**Data extracted from a collection**
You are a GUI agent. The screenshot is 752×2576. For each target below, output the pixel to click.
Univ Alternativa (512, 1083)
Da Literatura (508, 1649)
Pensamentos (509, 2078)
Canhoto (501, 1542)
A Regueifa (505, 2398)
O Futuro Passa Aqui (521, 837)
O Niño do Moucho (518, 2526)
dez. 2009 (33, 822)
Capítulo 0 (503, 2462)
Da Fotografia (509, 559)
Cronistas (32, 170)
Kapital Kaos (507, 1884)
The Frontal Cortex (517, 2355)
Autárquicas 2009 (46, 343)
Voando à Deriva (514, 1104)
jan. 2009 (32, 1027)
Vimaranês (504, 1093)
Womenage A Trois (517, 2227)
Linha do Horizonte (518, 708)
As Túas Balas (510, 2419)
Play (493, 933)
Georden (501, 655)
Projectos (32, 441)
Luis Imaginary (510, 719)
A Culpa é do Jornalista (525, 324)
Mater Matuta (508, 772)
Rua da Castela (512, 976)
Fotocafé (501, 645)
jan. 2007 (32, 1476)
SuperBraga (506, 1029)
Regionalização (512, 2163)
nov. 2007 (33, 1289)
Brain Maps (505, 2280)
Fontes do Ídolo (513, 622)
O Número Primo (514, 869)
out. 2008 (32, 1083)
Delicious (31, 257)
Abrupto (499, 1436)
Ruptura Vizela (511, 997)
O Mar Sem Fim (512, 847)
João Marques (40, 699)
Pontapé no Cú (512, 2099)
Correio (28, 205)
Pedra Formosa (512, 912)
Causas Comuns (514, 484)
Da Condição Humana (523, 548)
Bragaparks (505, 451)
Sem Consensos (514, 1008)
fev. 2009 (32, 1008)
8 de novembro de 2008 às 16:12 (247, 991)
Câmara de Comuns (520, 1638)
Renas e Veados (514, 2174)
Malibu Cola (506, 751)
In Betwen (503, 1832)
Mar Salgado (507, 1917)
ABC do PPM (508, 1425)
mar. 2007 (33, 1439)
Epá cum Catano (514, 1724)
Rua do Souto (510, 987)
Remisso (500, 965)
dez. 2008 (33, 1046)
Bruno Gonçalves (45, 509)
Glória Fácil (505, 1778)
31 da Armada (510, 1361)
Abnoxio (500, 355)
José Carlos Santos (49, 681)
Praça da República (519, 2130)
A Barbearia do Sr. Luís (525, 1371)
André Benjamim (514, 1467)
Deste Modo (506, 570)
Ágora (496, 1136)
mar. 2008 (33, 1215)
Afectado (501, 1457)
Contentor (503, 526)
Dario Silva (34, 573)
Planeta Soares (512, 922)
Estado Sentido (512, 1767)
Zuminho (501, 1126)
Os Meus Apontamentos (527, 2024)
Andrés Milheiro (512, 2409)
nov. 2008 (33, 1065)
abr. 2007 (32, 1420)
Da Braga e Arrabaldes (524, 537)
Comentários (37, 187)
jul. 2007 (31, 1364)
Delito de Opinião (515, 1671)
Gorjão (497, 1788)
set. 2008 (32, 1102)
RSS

...

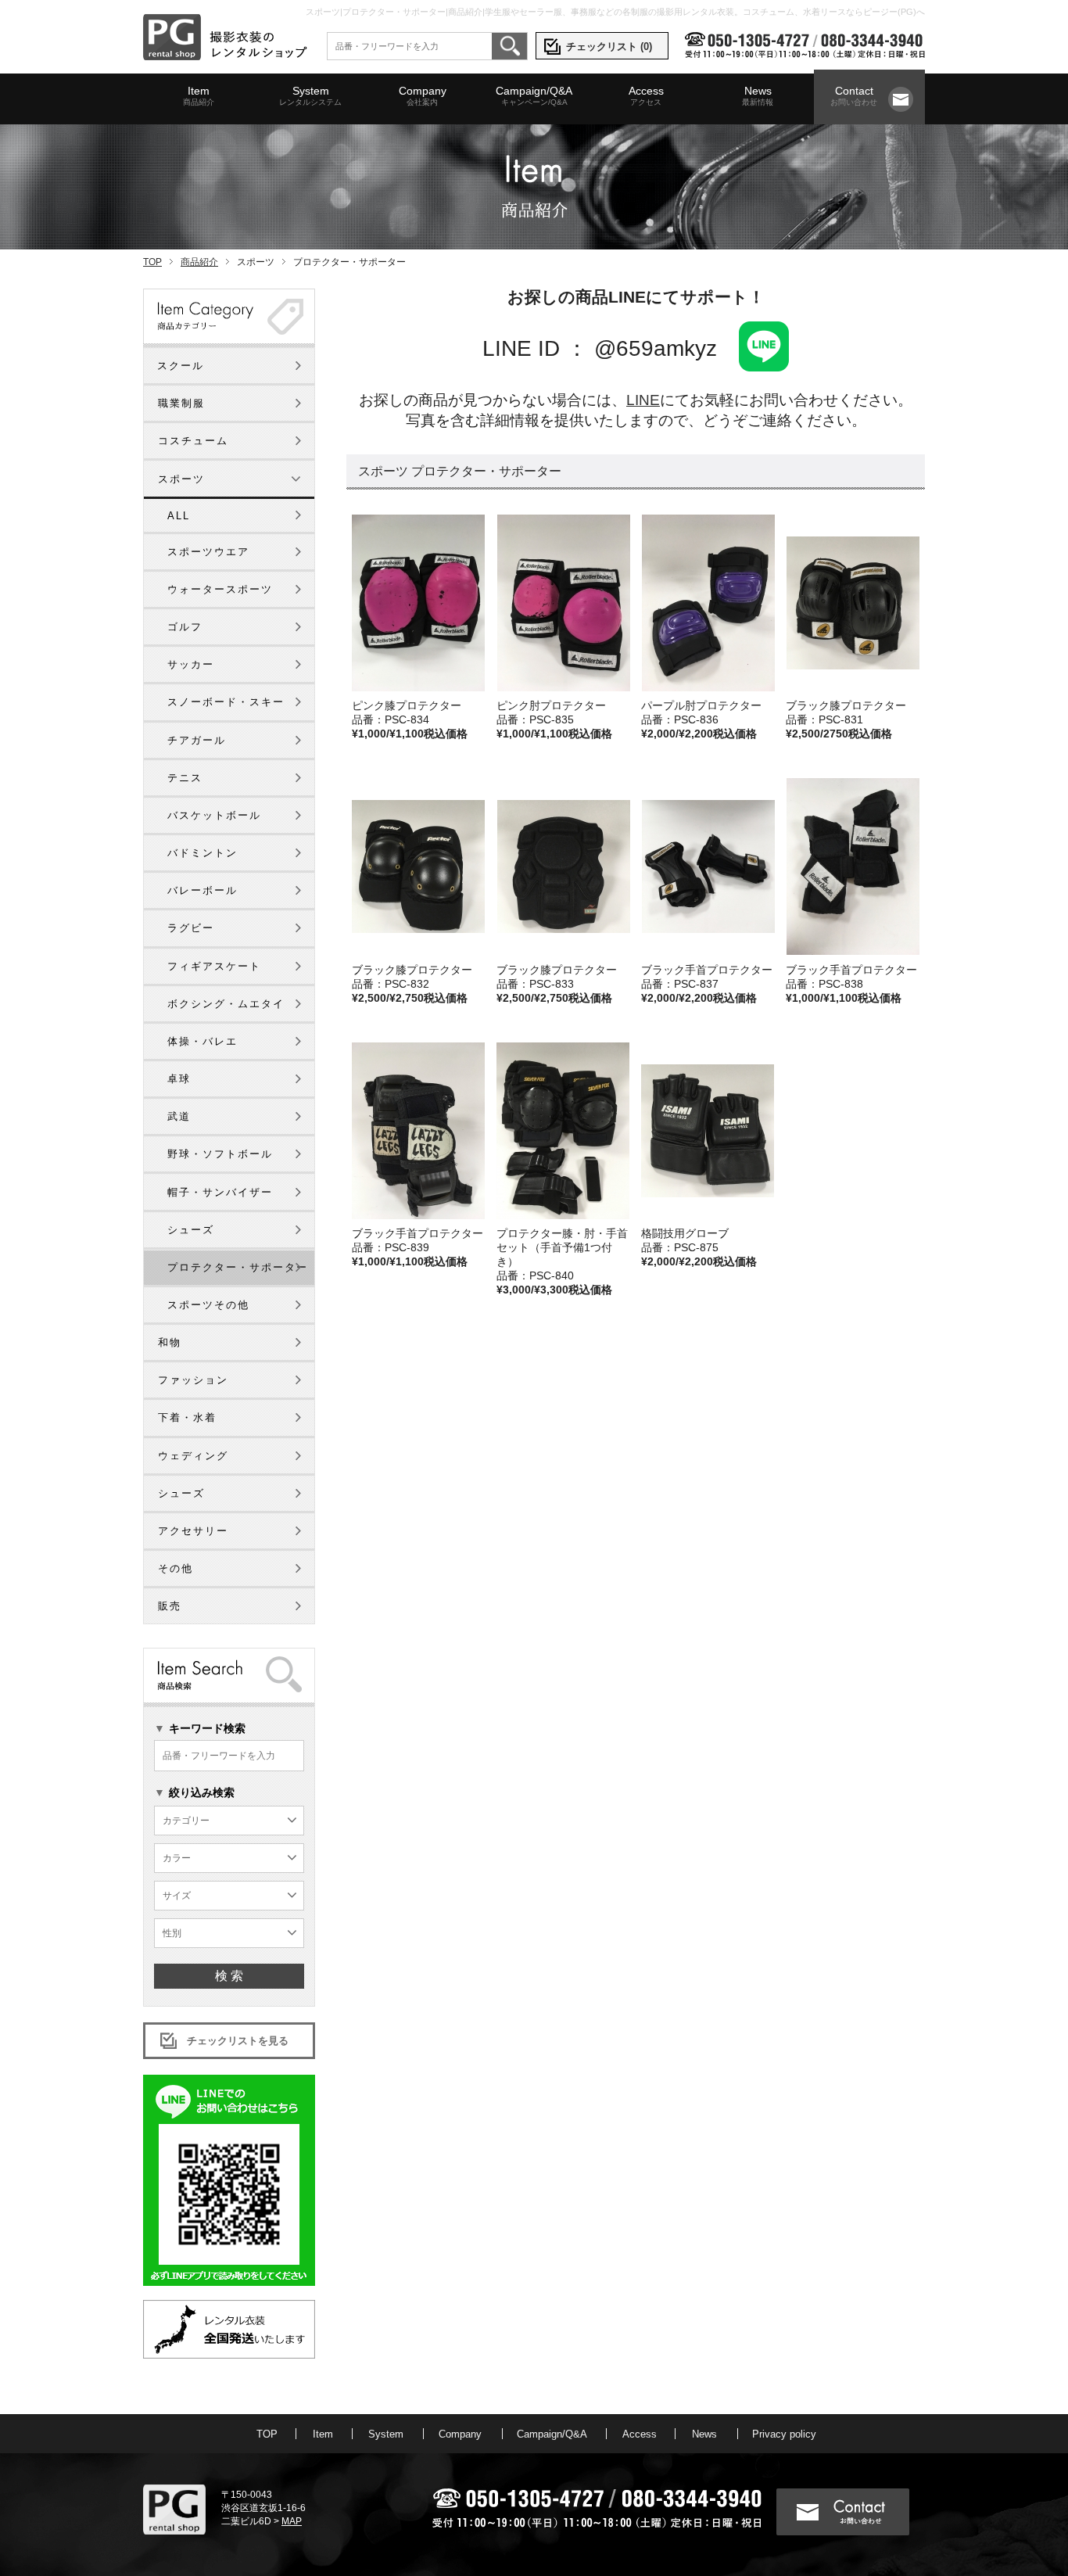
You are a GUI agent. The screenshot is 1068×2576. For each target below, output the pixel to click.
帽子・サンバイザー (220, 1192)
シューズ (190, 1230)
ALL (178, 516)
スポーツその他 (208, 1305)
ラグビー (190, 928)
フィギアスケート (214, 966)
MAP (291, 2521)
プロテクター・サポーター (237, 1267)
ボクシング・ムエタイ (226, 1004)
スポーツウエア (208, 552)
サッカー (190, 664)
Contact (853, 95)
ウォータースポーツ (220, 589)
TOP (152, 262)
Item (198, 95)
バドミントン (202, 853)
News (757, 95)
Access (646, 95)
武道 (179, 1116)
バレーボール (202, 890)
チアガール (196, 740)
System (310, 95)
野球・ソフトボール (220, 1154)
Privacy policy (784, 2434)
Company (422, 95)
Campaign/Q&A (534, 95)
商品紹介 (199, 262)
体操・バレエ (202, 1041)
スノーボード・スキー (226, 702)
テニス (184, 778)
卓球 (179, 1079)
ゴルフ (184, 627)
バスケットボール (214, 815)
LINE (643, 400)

**What to produce**
Reproduce, word for word and in full, only the lines above that start at the line with "You are a GUI agent. The screenshot is 752×2576." and run through the line with "Kapital Kaos (507, 1884)", both ends included.

**Your solution**
You are a GUI agent. The screenshot is 752×2576. For each target below, output the pixel to click.
Univ Alternativa (512, 1083)
Da Literatura (508, 1649)
Pensamentos (509, 2078)
Canhoto (501, 1542)
A Regueifa (505, 2398)
O Futuro Passa Aqui (521, 837)
O Niño do Moucho (518, 2526)
dez. 2009 (33, 822)
Capítulo 0 (503, 2462)
Da Fotografia (509, 559)
Cronistas (32, 170)
Kapital Kaos (507, 1884)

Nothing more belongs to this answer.